I am currently a research engineer at TikTok, working on language model.
Prior to that, I was a research engineer at Baidu, working on information retrieval with Dr. Dawei Yin and Dr. Shuaiqiang Wang.
I received my Ph.D. degree in 2020 from Nanyang Technological University where I was advised by Prof. Cong Gao as a member of Data Management and Analytics Lab (DMAL).
Prior to NTU, I received my BEng. degree from University of Electronic Science and Technology of China (UESTC) in 2015, advised by Prof. Tao Zhou.
We conduct the first comprehensive analysis to explore language models’ (LMs) memorization during fine-tuning across tasks. Our studies indicate that memorization presents a strong disparity among different finetuning tasks.
We propose MAIR (Massive Instructed Retrieval Benchmark), a heterogeneous IR benchmark that includes 126 distinct IR tasks across 6 domains, collected from existing datasets. We benchmark state-of-the-art instruction-tuned text embedding models and re-ranking models.
We conduct extensive empirical studies with novel attack methods, which demonstrate the vulnerability of RAG systems on leaking the private retrieval database. We further reveal that RAG can mitigate the leakage of the LLMs’ training data.

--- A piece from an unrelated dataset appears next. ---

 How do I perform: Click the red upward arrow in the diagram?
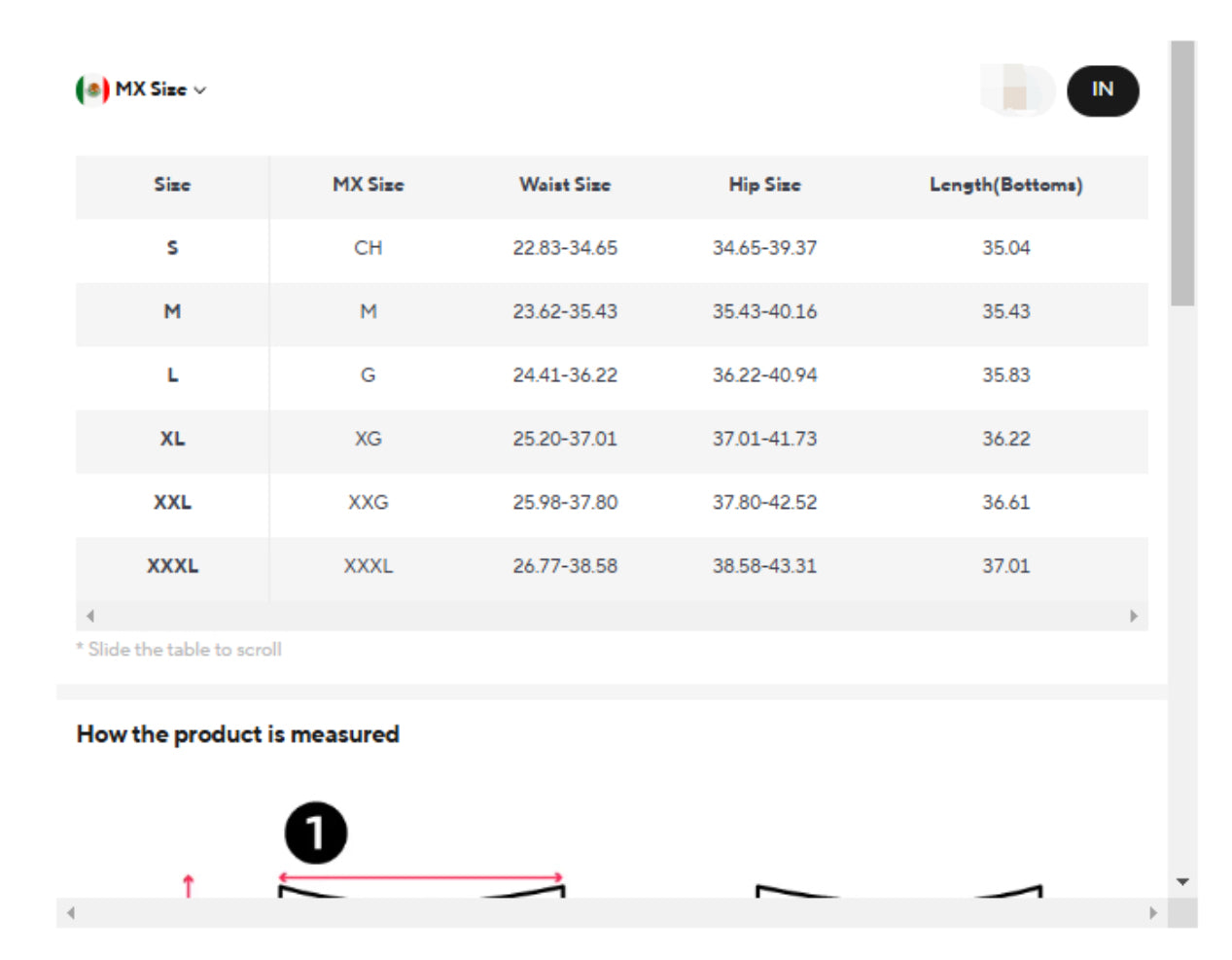pyautogui.click(x=189, y=885)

We propose an unsupervised alignment method, namely Reinforcement Learning from Contrastive Feedback (RLCF), empowering LLMs to generate both high-quality and context-specific responses.
We propose a novel zero-shot query expansion framework utilizing both LLM-generated and retrieved documents.
We propose a semantics-based watermark framework SemaMark. It leverages the semantics as an alternative to simple hashes of tokens since the paraphrase will likely preserve the semantic meaning of the sentences.
We incorporate implicit interaction into dual-encoders, and propose I^3 retriever. In particular, our implicit interaction paradigm leverages generated pseudo-queries to simulate query-passage interaction, which jointly optimizes with query and passage encoders in an end-to-end manner.
We focus on ranking user satisfaction rather than relevance in web search, and propose a PLM-based framework, namely SAT-Ranker, which comprehensively models different dimensions of user satisfaction in a unified manner.